# Dataset entries

====

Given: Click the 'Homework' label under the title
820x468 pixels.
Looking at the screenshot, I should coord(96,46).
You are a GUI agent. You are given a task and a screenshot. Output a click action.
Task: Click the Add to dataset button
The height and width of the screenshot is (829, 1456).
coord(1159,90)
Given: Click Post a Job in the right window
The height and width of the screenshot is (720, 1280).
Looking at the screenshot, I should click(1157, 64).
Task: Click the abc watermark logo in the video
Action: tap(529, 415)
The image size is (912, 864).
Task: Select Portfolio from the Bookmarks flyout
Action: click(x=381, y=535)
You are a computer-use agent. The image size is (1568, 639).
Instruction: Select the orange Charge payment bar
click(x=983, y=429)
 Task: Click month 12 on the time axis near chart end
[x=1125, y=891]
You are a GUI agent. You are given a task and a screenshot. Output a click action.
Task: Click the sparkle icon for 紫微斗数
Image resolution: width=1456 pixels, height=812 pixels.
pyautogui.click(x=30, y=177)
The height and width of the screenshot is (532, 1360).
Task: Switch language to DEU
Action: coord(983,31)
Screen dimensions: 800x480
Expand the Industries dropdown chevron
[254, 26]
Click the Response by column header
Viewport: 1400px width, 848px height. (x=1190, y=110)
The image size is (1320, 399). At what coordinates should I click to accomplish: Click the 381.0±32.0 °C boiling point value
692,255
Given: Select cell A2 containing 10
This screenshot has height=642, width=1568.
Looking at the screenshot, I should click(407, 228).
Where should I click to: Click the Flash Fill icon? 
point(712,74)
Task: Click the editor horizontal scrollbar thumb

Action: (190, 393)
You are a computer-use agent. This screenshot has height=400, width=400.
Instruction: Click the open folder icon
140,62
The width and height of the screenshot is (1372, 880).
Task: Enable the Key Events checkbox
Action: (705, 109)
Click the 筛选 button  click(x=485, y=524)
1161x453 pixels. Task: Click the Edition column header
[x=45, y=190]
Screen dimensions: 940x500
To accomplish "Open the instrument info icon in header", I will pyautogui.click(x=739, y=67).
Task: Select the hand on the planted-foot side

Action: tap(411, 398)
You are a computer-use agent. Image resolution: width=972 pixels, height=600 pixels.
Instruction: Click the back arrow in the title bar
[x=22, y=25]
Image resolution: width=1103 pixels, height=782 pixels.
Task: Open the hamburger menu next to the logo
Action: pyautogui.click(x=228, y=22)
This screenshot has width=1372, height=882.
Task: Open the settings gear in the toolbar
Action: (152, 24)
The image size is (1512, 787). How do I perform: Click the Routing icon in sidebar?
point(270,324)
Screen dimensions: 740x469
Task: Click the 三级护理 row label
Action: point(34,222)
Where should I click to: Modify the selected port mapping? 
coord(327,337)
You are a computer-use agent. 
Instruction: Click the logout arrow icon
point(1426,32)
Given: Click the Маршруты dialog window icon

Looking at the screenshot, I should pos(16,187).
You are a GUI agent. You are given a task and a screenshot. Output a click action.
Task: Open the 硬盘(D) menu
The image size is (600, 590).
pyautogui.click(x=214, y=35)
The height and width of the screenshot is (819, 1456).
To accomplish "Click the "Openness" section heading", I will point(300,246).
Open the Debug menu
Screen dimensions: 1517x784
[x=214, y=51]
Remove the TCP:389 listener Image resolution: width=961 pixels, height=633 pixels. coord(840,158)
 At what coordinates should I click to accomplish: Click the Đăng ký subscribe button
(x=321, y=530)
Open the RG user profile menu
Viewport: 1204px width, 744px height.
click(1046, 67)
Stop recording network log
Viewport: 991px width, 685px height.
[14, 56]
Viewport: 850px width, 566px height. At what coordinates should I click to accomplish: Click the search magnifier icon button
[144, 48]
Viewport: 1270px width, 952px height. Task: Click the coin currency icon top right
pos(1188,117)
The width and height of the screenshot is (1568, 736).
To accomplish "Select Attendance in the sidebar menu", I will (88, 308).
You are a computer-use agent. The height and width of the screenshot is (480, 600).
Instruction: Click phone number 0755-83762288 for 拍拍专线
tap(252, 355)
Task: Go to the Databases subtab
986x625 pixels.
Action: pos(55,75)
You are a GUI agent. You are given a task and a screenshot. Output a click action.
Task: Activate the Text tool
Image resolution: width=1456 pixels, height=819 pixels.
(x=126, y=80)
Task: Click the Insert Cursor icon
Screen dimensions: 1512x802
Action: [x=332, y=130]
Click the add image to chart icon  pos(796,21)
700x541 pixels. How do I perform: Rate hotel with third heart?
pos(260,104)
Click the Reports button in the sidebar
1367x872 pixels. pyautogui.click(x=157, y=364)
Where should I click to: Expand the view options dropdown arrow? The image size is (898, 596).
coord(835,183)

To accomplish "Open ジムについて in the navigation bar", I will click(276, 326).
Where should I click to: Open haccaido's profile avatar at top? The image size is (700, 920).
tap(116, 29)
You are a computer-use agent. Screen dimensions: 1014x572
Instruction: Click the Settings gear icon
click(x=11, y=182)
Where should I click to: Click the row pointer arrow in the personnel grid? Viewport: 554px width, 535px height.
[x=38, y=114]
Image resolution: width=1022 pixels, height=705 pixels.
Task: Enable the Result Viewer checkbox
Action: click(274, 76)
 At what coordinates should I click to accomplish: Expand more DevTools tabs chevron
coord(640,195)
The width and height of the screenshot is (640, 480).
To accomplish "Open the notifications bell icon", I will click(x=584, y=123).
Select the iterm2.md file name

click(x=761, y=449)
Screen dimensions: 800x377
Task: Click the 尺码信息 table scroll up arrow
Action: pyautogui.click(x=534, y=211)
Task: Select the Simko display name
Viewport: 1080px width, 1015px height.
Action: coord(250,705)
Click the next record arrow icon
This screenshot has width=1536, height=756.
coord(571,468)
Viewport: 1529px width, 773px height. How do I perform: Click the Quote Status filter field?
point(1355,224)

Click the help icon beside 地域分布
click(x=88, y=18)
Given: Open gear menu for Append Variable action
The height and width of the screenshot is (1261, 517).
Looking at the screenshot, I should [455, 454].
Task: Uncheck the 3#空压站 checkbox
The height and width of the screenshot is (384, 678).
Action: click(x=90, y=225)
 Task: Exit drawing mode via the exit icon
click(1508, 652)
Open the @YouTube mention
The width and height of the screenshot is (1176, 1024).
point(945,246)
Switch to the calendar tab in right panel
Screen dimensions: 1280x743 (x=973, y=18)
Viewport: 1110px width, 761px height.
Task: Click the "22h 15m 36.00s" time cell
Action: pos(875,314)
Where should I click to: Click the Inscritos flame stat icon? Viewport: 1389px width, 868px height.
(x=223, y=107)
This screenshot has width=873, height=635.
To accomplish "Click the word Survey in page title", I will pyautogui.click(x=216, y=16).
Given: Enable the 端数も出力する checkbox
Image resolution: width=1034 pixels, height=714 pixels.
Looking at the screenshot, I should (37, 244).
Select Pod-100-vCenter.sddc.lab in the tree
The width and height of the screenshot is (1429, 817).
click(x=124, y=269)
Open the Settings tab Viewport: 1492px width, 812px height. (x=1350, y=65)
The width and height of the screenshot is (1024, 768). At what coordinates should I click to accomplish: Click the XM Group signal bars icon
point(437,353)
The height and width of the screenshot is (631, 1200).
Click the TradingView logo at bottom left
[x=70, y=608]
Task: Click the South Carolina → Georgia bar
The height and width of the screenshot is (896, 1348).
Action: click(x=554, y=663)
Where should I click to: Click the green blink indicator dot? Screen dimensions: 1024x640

====

# Set exercise
Reproduce the records word for word, from the line with "At what coordinates should I click to accomplish: Click the Đăng" up to and including the line with "click(x=11, y=182)".

# Final result
 At what coordinates should I click to accomplish: Click the Đăng ký subscribe button
(x=321, y=530)
Open the RG user profile menu
Viewport: 1204px width, 744px height.
click(1046, 67)
Stop recording network log
Viewport: 991px width, 685px height.
[14, 56]
Viewport: 850px width, 566px height. At what coordinates should I click to accomplish: Click the search magnifier icon button
[144, 48]
Viewport: 1270px width, 952px height. Task: Click the coin currency icon top right
pos(1188,117)
The width and height of the screenshot is (1568, 736).
To accomplish "Select Attendance in the sidebar menu", I will (88, 308).
You are a computer-use agent. The height and width of the screenshot is (480, 600).
Instruction: Click phone number 0755-83762288 for 拍拍专线
tap(252, 355)
Task: Go to the Databases subtab
986x625 pixels.
Action: pos(55,75)
You are a GUI agent. You are given a task and a screenshot. Output a click action.
Task: Activate the Text tool
Image resolution: width=1456 pixels, height=819 pixels.
(x=126, y=80)
Task: Click the Insert Cursor icon
Screen dimensions: 1512x802
Action: [x=332, y=130]
Click the add image to chart icon  pos(796,21)
700x541 pixels. How do I perform: Rate hotel with third heart?
pos(260,104)
Click the Reports button in the sidebar
1367x872 pixels. pyautogui.click(x=157, y=364)
Where should I click to: Expand the view options dropdown arrow? The image size is (898, 596).
coord(835,183)

To accomplish "Open ジムについて in the navigation bar", I will click(276, 326).
Where should I click to: Open haccaido's profile avatar at top? The image size is (700, 920).
tap(116, 29)
You are a computer-use agent. Screen dimensions: 1014x572
Instruction: Click the Settings gear icon
click(x=11, y=182)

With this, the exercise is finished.